Additional depreciation
For example, if the production capacity of a company is 1,00,000 tonnes as on March 31, 2004, and if the company installs plant and machinery during 2004-05 resulting in an increase in the production capacity to 1,10,000 tonnes, then the assessee is eligible for 15 per cent additional depreciation on the cost of plant and machinery installed during the financial year 2004-05. Before the amendment, the assessee would have had to increase the installed capacity to 1,25,000 tonnes for getting additional depreciation.
Tonnage tax for shipping companies
Section 115 VE (5) gives assessees the option either to pay tax in accordance with the normal provisions of the Income-Tax Act or presumed income in terms of Section 115 VG. Section 115 VG provides that the tonnage income of each qualifying ship shall be the daily tonnage income of such ship multiplied by a) the number of days in the previous year; or b) the number of days in the part of the previous year where the ship is operated for only part of the previous year.

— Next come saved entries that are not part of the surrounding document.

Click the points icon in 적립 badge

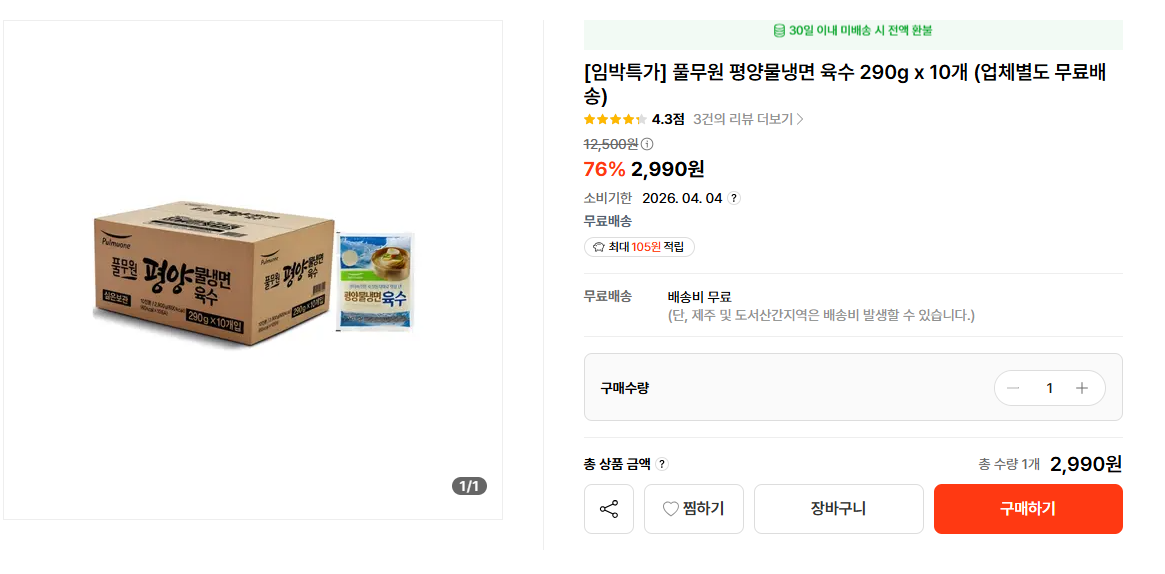599,247
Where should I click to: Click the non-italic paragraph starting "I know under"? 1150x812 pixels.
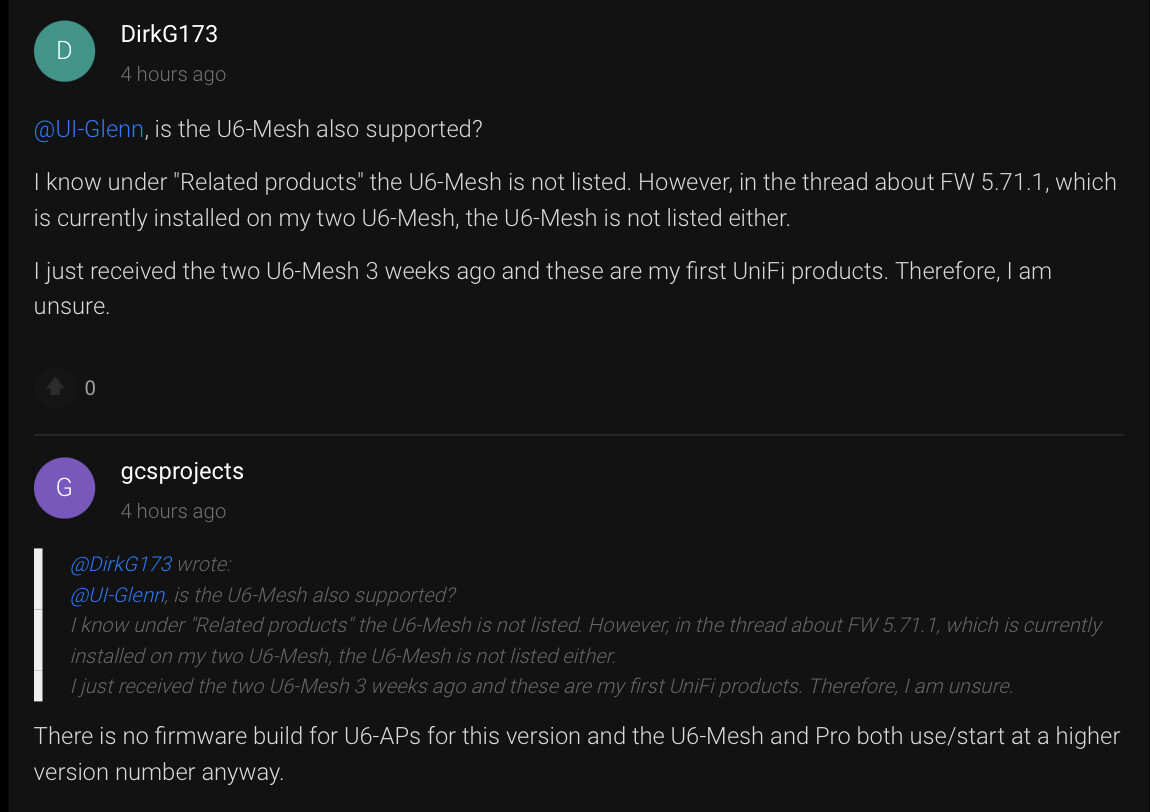[x=574, y=200]
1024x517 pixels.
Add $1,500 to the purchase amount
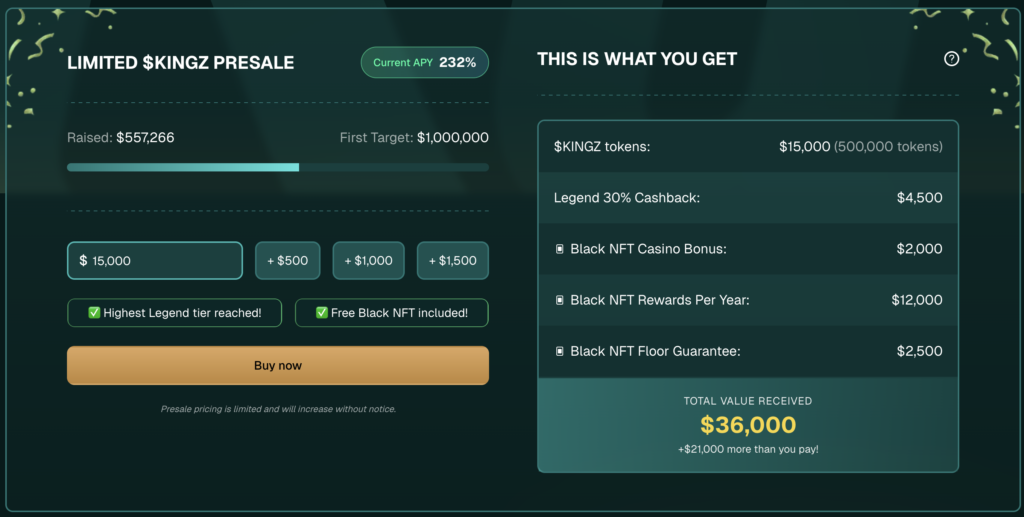[453, 261]
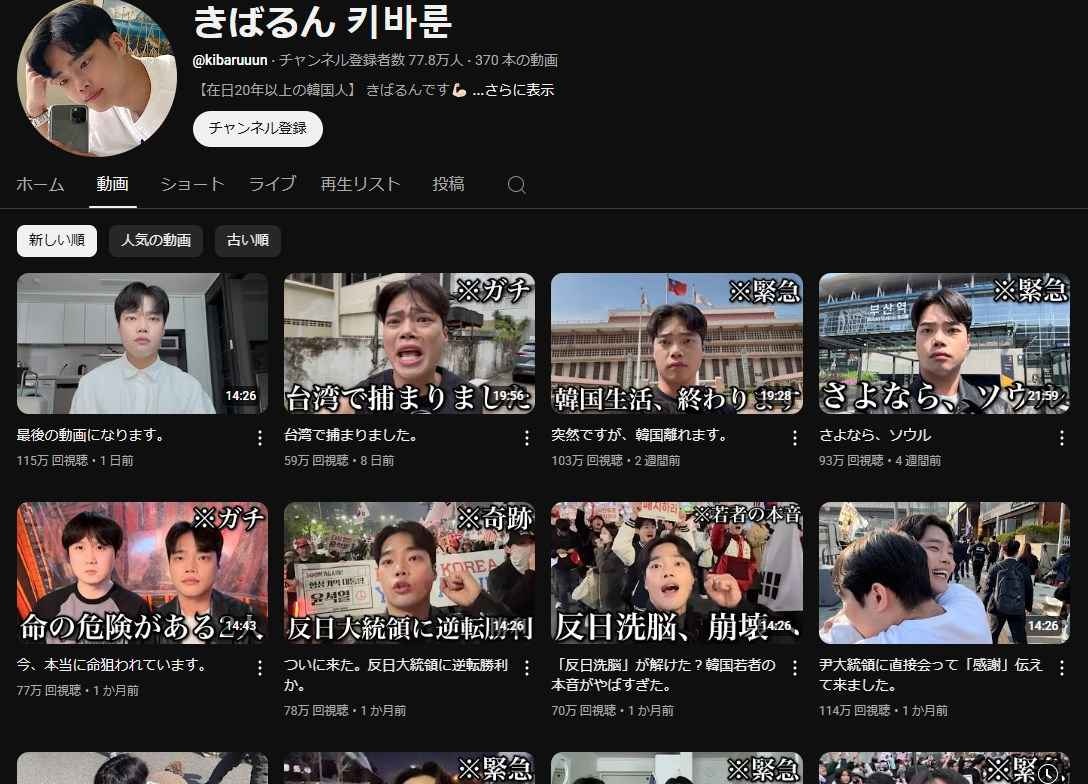Play the 台湾で捕まりました video thumbnail
Image resolution: width=1088 pixels, height=784 pixels.
click(x=409, y=343)
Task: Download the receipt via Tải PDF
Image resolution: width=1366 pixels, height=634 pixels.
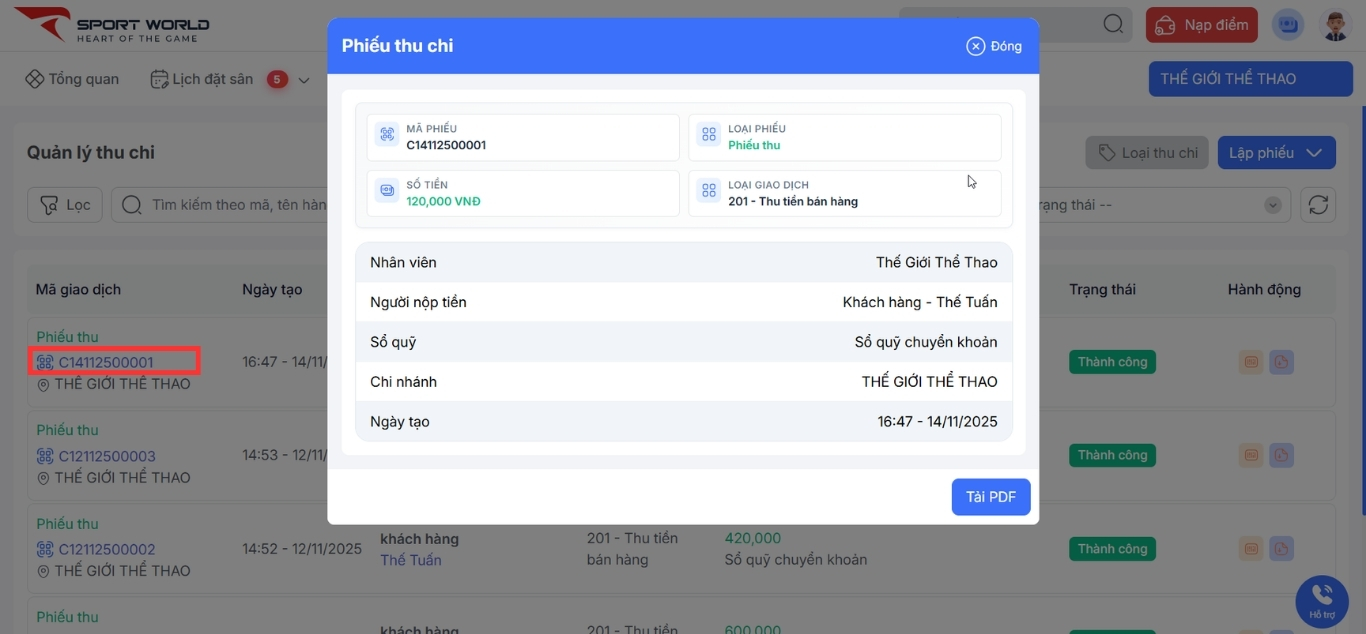Action: point(990,497)
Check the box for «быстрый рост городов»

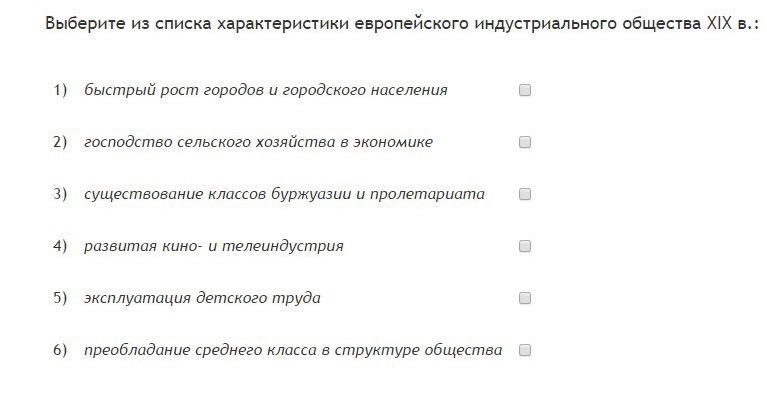point(525,90)
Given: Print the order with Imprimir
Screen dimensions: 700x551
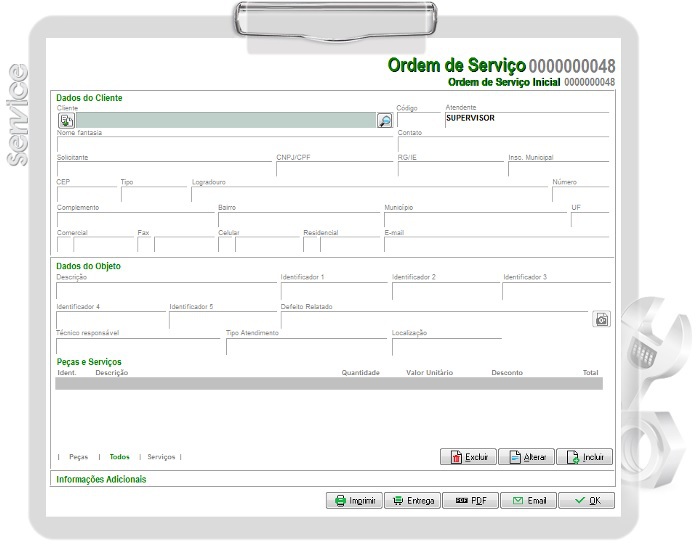Looking at the screenshot, I should (354, 501).

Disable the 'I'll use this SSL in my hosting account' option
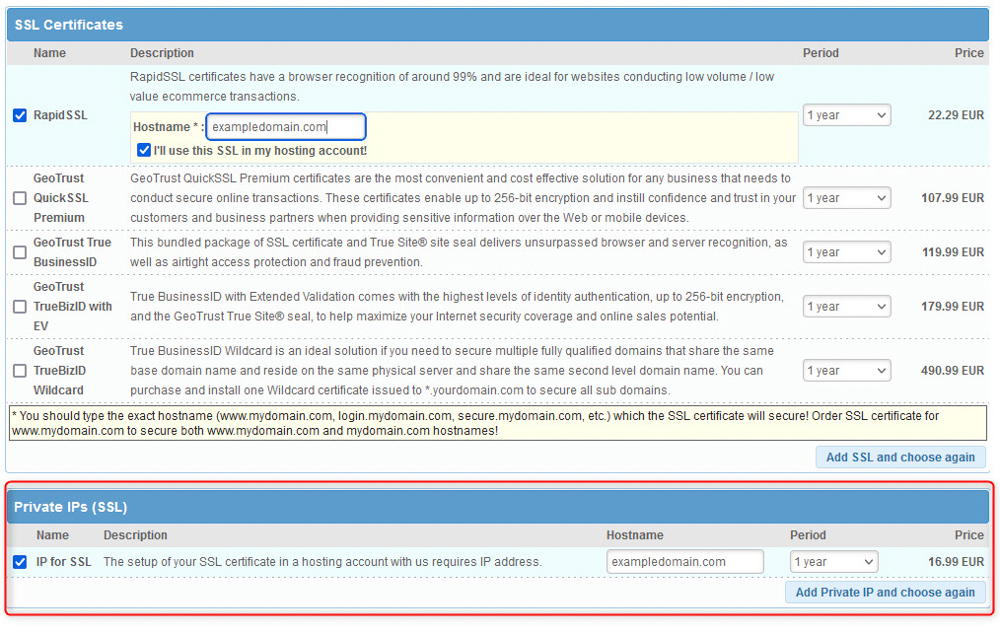pos(144,149)
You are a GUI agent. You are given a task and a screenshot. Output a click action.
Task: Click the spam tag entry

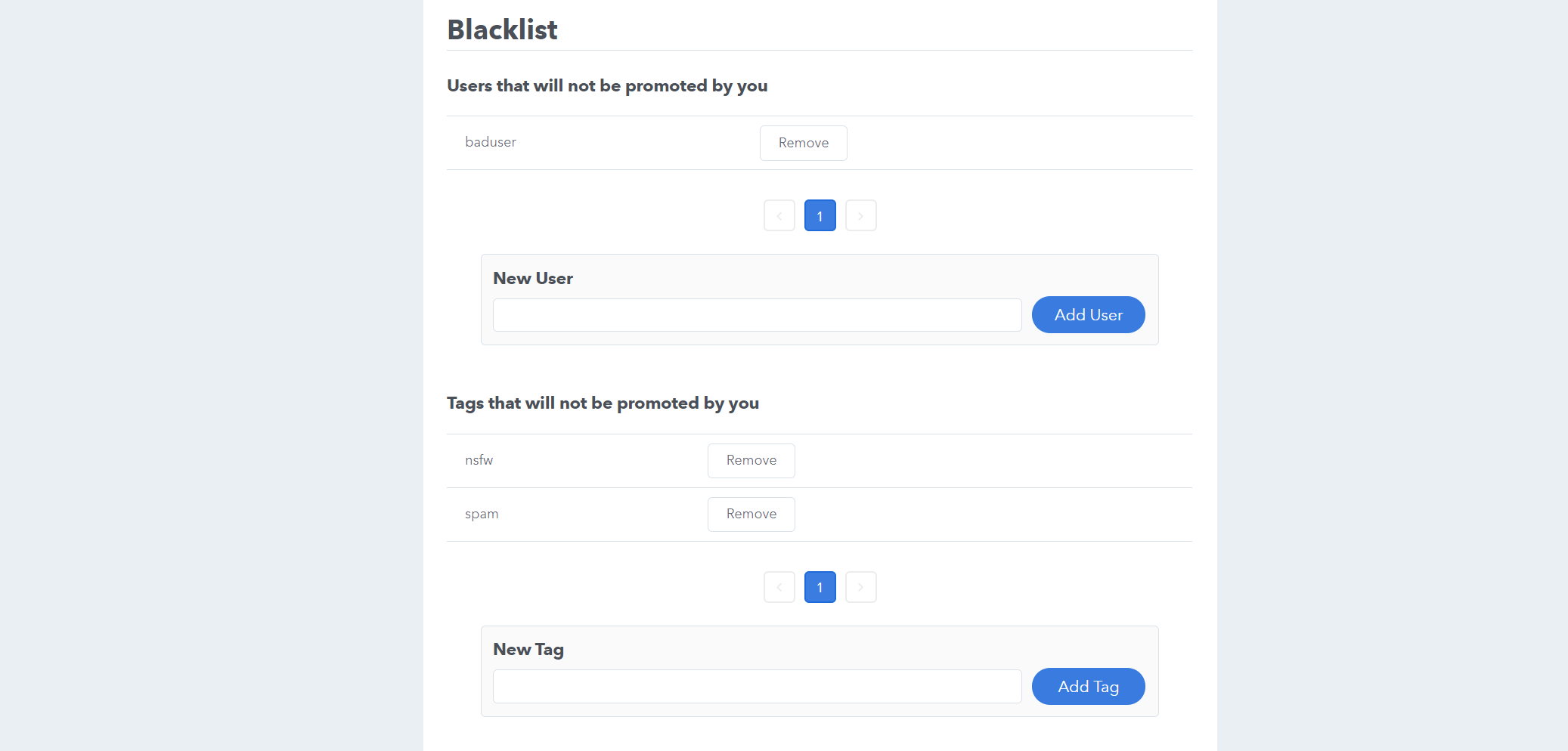(482, 515)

The computation of income on deeming basis is as presented in Table 1.
For example, if the daily net tonnage of the qualifying ship is 20,000 tonnes, then the income would be as shown in Table 2.
No deduction without TDS
Till now, Section 40(a)(i) covered payments outside India or payment to non-resident within India. The proposed Section 40(ia) covers payment to residents and the coverage is not only interest and fees for technical services but also payments, such as commission, brokerage or fees for professional services.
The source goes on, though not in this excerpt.